Here we go again. How disco was ever a good idea is probably best debated in another article, but how the Bee Gees track “Stayin’ Alive” was ever popular can be debated right here. A product of being in the right place at the right time, the song was originally recorded specifically for the John Travolta film Saturday Night Fever and the subsequent soundtrack. Clearly, the two were meant for each other, but that doesn’t mean “Stayin’ Alive” was meant for another 99 movies and television shows. The disco ‘anthem’ has featured in episodes of CSI, Entourage, and another Travolta hit, the aforementioned Look Who’s Talking. The Brits even saw fit to feature the song during the opening ceremony of the 2012 Summer Olympics. As painful as it may be to hear the chorus every time you turn, the song has most certainly lived up to its title.

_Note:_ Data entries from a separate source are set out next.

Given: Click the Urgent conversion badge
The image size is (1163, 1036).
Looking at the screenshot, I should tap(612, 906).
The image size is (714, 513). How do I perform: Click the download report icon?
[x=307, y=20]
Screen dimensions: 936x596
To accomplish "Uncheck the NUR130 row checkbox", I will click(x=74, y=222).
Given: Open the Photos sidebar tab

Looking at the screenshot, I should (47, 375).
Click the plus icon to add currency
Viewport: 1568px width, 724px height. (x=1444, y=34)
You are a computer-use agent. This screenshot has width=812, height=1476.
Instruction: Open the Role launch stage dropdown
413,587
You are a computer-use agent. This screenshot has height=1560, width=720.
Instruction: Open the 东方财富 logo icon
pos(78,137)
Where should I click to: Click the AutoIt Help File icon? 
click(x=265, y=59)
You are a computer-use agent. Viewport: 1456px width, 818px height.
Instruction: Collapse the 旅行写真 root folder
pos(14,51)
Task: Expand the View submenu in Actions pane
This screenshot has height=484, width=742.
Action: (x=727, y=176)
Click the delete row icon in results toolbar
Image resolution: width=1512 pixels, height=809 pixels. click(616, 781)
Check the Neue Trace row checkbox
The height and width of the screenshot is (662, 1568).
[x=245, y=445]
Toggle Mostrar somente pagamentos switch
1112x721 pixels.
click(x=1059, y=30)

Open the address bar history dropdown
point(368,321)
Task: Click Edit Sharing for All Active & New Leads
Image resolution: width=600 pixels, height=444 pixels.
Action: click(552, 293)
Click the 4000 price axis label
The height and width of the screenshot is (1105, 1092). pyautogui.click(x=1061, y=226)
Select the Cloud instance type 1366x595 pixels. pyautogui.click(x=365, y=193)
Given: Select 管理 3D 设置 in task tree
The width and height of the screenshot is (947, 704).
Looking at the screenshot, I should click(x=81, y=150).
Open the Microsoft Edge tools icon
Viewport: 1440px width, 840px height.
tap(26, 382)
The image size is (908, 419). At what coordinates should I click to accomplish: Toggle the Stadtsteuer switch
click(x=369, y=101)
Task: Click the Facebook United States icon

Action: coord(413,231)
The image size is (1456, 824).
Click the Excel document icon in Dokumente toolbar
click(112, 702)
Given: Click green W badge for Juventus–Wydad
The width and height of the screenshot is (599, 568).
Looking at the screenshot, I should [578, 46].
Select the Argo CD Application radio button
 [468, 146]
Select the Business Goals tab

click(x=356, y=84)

1. Over the Rainbow – Judy Garland: 177 Appearances in Film & TV

Via upopvocal.music.coocan.jp

Via upopvocal.music.coocan.jp

Another song written specifically for a movie, this time the MGM classic The Wizard of Oz, the Academy Award winning “Over the Rainbow” (not Somewhere…) has received a multitude of accolades since it was first heard in 1939. Among them; the number one spot on the Songs of the Century list released by the Recording Industry Association of America, and the distinction of being named the greatest movie song of all time by The American Film Institute. There is no question the song is a classic, and deserving of the recognition it has received, but it is a song that was written for a specific movie, and therefore, should have remained as an iconic moment in said movie. Instead, in a clear attempt at what Hollywood is best at, capitalizing on a good thing, and beating it to death to the point of massive over saturation, the industry couldn’t allow “Over the Rainbow” to remain immortalized in The Wizard of Oz, and featured it in another 176 films and television shows over the decades. Could it have been Hubris? Avarice? Well, that’s Hollywood.